== DOCUMENT SEGMENT ==

For those of you just joining us, I get called for jury duty ALL THE FRICKIN’ TIME, and despite the fact that I have always wanted to serve on a jury, they never, ever, ever pick me as soon as they learn my terrible secret. So basically, it just wastes my time and makes me even more cynical about the juridical system.

In other news, I got married again last month. Yeah, I know. My single life: blink and you’ll miss it. It was a really cool Buddhist ceremony performed by a former rockstar student of mine (although technically, he’s really more of a folk/bluegrass/Celtic star). I wore purple, because really, who am I kidding? It was also really fun. I can certainly provide more details on that if you’re interested, dear reader.

One of the many things we did to save money was to buy all the booze for the bar. It’s probably going to take us until our first anniversary or longer to get through the leftovers. Said leftovers — including a few cases of wine — are stashed in the garage, which is at the lowest point of the hill-perched house. This of course has led me to refer to the garage as “the wine cellar.” It’s so much classier than “booze-infested garage.”




Tuesday, April 13th 2010


The biggest lie in undergraduate academia
posted @ 11:12 am in [ ]

This is it: “You can’t make a living as a writer.”

===

WORK TO COMPLETE ->
- A) The blog post says the narrator's former student is more of a star in which music styles? List every one.
- B) Carry on the blog post about the biggest lie in undergraduate academia, starting right after its last sentence.

== SUPPLIED MATERIAL ==

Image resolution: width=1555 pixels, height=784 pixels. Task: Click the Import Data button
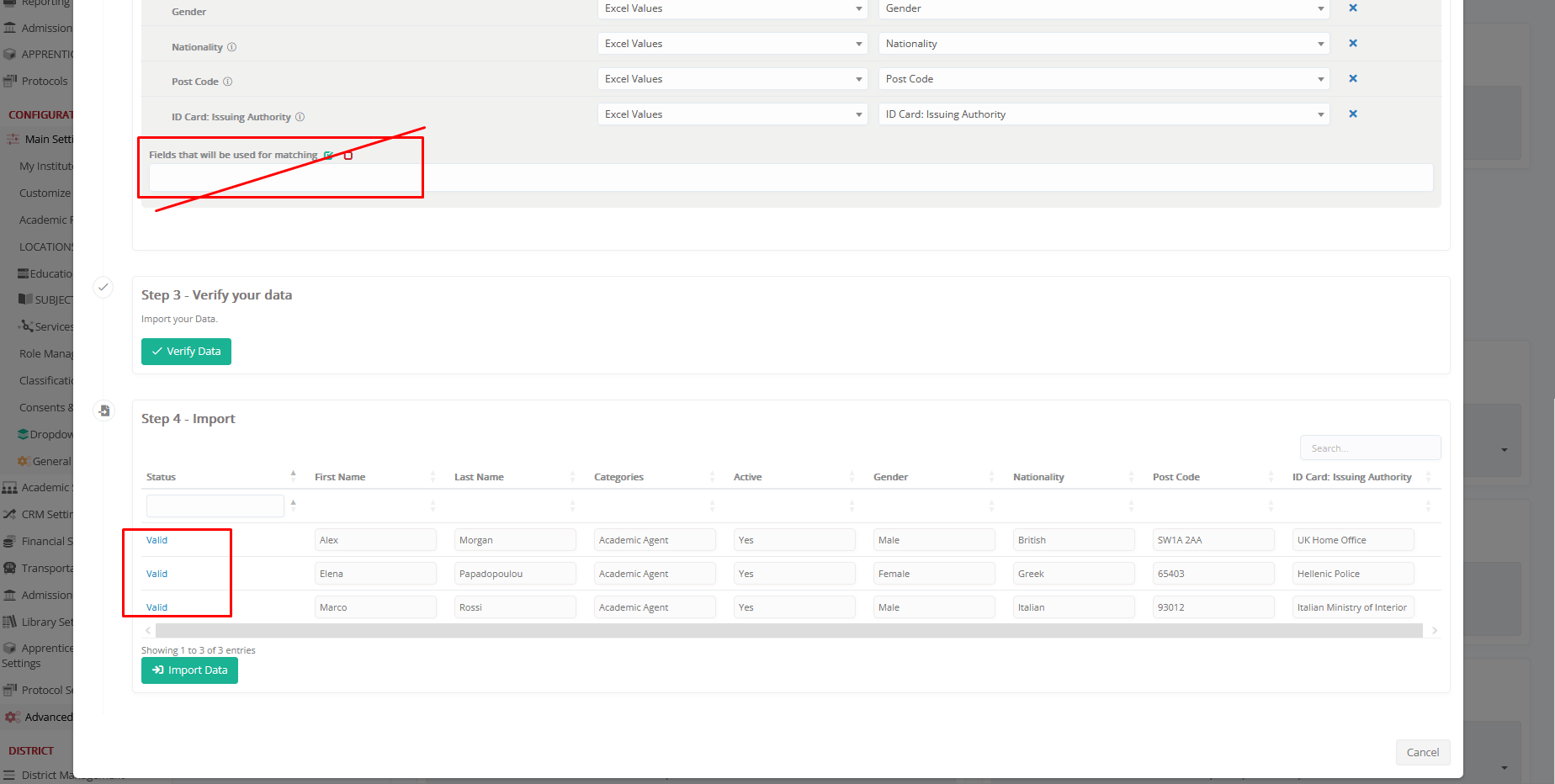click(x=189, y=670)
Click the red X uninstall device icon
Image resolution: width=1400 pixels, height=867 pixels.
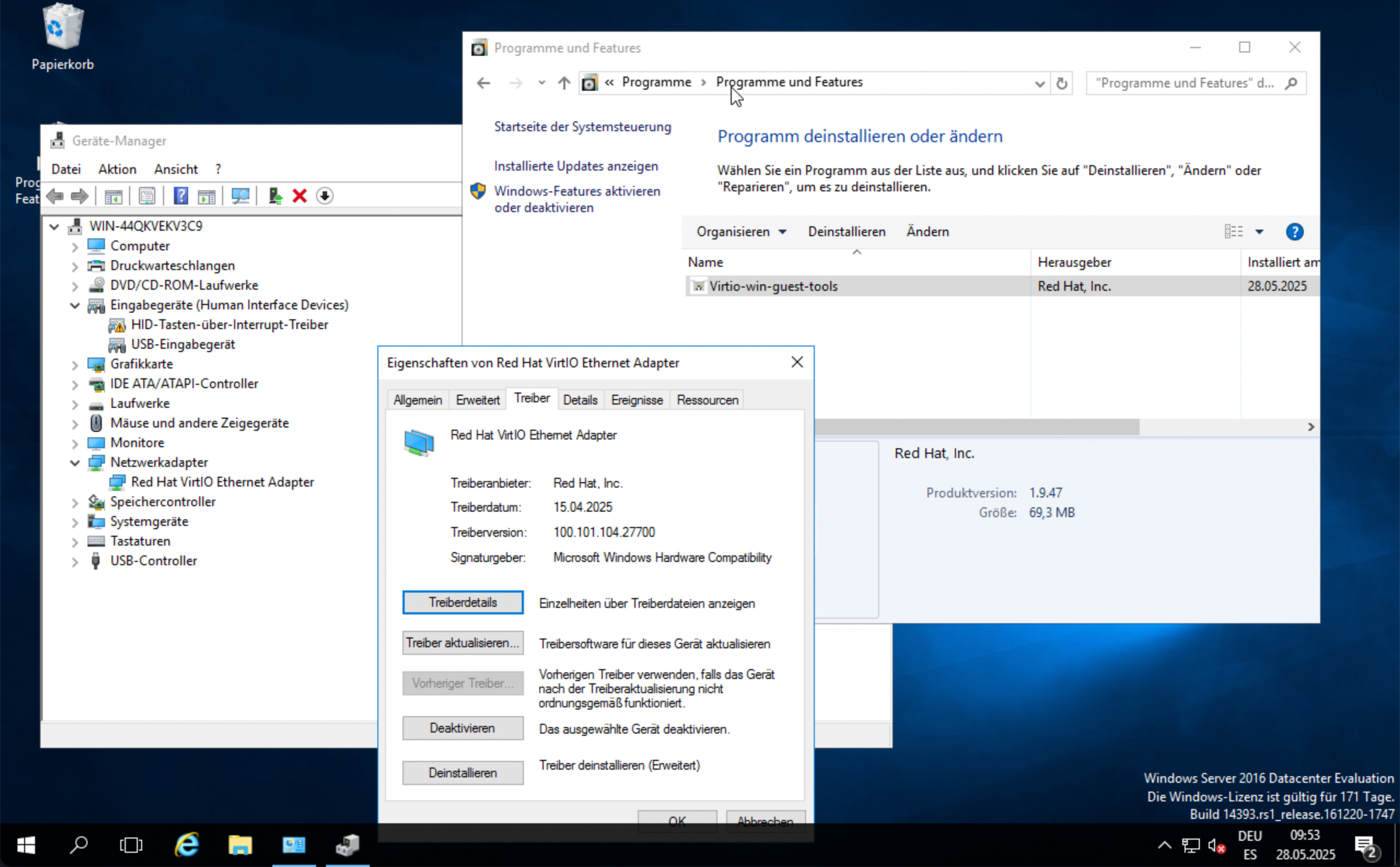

===

RESULTS ->
- A)
folk
bluegrass
Celtic

- B)
You would not believe how many of my young students have been told that — most of them perfectly good writers — and there is no bigger pile of hooey. Seriously, it’s hard to have a good career without being a good writer. A close second is that it matters a lot what your major is, and that you shouldn’t get a B.F.A. when you can get a B.A., because a B.A. is so much more respectable.

First of all, nobody cares what your bachelor’s degree is in, or what kind it is, unless you’re applying for a really specific graduate program or a job with a very tiny niche. I don’t know what the statistics are now, but when I was in college, fewer than 19% of college graduates ended up working in fields related to their bachelor’s degrees. Employers just care that you have a legitimate bachelor’s degree of some kind, so you might as well major in whatever you find interesting. It might lead you to a career, or it might just keep you curious for four years, or for life. Don’t, for the love of Jeebus, major in “business” unless you really do like it. It won’t help you get a job any more than any other major.

Ironically, when I made my decision to change my major, that 19% statistic encouraged me to go ahead and follow my instincts (because, hey, why not?), and I actually became part of the 19% as a result of that decision. When I decided to get a B.F.A. instead of a B.A., some people I talked to about it strongly advised against it. Over the past 21 years since I made that decision, though, nothing bad has ever come of it. To my knowledge, nobody has ever given a rip that I have a B.F.A. and not a B.A., and it made me a better writer, which has been a serious benefit throughout my adult life.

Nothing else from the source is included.